CONTRAINDICATIONS Rimantadine hydrochloride tablet is contraindicated in patients with known hypersensitivity to drugs of the adamantane class, including rimantadine and amantadine.

Pregnancy & Breastfeeding

Pregnancy Teratogenic Effects : There are no adequate and well-controlled studies in pregnant women. Rimantadine is reported to cross the placenta in mice. Rimantadine has been shown to be embryotoxic in rats when given at a dose of 200 mg/kg/d (11 times the MRHD based on mg/m 2 ).

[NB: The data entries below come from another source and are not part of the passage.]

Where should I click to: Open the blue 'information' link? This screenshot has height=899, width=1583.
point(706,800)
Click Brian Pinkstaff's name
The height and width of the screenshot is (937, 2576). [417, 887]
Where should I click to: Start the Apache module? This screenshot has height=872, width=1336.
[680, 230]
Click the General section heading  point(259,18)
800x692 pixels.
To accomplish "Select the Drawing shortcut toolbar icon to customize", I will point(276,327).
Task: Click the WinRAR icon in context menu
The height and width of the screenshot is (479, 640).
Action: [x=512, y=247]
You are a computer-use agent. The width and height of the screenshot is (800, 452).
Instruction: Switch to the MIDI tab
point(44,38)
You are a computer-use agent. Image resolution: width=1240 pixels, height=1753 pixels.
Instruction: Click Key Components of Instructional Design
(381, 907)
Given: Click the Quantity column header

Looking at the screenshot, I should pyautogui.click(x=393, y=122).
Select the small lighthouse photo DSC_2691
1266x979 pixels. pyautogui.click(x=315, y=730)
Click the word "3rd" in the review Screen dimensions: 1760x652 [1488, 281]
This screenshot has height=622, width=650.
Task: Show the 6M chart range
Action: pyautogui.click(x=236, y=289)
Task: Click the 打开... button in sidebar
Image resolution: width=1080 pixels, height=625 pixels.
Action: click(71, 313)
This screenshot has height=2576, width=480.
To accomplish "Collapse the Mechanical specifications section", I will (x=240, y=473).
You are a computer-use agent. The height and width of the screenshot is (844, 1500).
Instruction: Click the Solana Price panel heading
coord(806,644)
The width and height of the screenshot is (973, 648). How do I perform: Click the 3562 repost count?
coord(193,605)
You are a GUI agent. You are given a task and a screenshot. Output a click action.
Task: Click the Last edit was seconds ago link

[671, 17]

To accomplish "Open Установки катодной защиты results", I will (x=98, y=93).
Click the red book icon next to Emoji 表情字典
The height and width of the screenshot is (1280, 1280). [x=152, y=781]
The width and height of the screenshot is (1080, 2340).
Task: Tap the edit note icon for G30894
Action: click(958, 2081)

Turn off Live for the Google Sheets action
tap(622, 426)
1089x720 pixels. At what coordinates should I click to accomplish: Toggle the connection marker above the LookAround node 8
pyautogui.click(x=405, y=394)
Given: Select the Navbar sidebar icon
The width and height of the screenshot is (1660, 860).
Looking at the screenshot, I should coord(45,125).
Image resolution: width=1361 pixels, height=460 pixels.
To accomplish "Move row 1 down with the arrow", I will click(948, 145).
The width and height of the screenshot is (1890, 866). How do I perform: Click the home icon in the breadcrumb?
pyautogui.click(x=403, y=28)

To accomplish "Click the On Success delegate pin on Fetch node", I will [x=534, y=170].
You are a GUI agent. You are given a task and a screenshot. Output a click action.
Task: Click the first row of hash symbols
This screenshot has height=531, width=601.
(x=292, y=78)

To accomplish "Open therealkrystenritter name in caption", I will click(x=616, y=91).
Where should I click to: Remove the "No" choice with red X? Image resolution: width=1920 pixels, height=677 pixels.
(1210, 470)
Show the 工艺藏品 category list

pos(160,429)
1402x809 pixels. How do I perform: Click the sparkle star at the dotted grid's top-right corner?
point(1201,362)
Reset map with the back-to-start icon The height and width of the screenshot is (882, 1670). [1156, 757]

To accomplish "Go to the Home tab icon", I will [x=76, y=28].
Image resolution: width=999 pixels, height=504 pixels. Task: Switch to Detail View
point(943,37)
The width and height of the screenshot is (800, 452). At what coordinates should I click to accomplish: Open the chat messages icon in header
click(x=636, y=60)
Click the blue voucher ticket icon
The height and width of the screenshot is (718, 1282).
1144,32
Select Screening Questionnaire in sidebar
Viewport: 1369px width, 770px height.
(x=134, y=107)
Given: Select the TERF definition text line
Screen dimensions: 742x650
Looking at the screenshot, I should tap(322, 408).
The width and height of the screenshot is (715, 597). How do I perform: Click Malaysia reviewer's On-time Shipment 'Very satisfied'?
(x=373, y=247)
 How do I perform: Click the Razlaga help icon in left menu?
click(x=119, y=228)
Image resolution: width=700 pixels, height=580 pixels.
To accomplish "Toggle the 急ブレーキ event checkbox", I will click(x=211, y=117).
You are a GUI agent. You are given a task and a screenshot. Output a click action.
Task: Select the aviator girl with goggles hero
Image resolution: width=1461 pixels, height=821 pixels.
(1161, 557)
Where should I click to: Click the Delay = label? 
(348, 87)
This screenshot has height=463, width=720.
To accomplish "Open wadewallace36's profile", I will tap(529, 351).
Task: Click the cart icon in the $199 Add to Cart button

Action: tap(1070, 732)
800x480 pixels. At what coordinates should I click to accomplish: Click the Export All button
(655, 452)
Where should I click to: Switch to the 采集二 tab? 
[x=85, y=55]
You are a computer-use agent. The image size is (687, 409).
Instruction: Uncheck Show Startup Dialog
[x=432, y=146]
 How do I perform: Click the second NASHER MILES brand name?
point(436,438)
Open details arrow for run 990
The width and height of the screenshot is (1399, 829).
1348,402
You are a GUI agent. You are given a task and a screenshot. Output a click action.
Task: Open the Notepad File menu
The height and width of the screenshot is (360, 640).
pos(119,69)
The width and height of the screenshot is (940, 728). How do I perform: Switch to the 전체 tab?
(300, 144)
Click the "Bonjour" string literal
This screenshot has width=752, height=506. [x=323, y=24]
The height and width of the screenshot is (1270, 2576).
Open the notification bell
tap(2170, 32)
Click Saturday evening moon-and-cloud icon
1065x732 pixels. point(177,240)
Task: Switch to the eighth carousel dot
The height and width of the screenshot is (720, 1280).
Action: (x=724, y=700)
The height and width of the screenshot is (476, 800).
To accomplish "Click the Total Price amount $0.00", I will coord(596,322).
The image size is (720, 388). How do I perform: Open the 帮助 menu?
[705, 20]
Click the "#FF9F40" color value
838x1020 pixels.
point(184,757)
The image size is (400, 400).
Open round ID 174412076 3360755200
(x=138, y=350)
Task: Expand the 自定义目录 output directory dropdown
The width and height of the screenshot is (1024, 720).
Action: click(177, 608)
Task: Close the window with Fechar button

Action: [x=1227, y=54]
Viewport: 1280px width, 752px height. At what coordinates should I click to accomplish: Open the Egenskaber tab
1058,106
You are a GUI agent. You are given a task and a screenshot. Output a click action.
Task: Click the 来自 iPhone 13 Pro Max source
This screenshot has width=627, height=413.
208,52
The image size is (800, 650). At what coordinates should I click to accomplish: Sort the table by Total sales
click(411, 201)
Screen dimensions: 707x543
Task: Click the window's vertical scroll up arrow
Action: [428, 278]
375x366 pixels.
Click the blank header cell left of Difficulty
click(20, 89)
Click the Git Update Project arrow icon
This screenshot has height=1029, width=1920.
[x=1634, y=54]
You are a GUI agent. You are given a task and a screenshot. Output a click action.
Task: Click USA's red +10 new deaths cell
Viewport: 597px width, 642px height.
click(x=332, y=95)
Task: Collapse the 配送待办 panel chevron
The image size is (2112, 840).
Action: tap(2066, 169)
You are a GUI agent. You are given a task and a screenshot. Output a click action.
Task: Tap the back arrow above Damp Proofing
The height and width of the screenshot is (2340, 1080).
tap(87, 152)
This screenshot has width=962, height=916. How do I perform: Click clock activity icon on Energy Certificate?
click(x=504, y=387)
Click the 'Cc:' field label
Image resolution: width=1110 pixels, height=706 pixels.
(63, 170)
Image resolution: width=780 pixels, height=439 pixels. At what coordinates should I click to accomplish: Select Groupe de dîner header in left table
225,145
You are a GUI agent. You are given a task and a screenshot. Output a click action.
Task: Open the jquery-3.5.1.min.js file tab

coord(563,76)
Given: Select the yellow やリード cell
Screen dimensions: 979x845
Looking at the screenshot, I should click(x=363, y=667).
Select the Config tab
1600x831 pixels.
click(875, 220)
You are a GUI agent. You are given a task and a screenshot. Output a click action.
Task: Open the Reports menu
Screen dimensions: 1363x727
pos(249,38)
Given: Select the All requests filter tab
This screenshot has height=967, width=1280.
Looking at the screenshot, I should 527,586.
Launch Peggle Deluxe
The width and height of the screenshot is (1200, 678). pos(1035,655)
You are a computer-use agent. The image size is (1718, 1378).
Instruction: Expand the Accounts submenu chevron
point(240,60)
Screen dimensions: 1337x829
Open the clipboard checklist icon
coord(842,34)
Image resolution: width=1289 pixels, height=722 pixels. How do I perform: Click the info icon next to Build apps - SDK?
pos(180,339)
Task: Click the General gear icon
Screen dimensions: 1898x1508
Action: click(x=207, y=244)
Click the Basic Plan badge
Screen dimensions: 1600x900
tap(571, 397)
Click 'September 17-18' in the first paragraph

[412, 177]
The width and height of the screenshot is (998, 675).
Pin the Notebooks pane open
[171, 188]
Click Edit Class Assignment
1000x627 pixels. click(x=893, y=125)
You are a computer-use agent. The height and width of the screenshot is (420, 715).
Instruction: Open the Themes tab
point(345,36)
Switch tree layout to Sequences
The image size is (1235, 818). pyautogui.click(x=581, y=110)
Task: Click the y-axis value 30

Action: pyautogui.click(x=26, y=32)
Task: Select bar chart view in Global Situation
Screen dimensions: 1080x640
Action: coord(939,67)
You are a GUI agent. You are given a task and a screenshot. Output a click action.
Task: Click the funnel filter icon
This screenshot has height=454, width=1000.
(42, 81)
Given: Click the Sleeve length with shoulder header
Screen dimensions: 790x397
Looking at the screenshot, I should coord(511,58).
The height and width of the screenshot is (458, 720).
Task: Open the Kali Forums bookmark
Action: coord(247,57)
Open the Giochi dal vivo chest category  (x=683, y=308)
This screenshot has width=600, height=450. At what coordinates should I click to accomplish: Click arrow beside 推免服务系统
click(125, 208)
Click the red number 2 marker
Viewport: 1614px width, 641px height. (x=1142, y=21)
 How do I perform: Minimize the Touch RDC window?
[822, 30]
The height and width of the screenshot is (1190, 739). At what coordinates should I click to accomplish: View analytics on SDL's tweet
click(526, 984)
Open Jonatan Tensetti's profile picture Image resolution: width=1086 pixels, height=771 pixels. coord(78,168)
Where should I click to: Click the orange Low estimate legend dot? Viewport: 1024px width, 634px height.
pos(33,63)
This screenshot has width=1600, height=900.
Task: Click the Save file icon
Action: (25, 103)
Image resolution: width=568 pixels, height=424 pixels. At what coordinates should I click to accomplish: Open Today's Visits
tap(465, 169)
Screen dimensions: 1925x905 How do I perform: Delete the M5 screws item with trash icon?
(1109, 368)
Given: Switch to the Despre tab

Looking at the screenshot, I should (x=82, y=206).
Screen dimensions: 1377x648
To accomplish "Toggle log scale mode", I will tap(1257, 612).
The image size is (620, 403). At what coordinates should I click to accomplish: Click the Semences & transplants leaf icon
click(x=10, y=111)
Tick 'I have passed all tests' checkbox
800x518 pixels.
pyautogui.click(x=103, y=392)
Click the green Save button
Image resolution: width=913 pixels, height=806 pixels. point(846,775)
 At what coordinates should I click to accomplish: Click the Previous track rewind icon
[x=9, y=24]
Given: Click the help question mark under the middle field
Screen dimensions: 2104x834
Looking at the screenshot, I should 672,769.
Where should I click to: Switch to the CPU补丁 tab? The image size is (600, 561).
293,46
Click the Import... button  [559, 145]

At this dose the embryotoxic effect consisted of increased fetal resorption in rats; this dose also produced a variety of maternal effects including ataxia, tremors, convulsions and significantly reduced weight gain. No embryotoxicity was observed when rabbits were given doses up to 50 mg/kg/d (approximately 0.1 times the MRHD based on AUC), but evidence of a developmental abnormality in the form of a change in the ratio of fetuses with 12 or 13 ribs were noted. This ratio is normally about 50:50 in a litter but was 80:20 after rimantadine treatment. However, in a repeat embryofetal toxicity study in rabbits at doses up to 50 mg/kg/d (approximately 0.1 times the MRHD based on AUC), this abnormality was not observed. Nonteratogenic Effects: Rimantadine was administered to pregnant rats in a peri- and postnatal reproduction toxicity study at doses of 30 mg/kg/d, 60 mg/kg/d and 120 mg/kg/d (1.7, 3.4 and 6.8 times the MRHD based on mg/m 2 ). Maternal toxicity during gestation was noted at the two higher doses of rimantadine, and at the highest dose, 120 mg/kg/day, there was an increase in pup mortality during the first 2 to 4 days postpartum. Decreased fertility of the F1 generation was also noted for the two higher doses. For these reasons, rimantadine hydrochloride should be used during pregnancy only if the potential benefit justifies the risk to the fetus.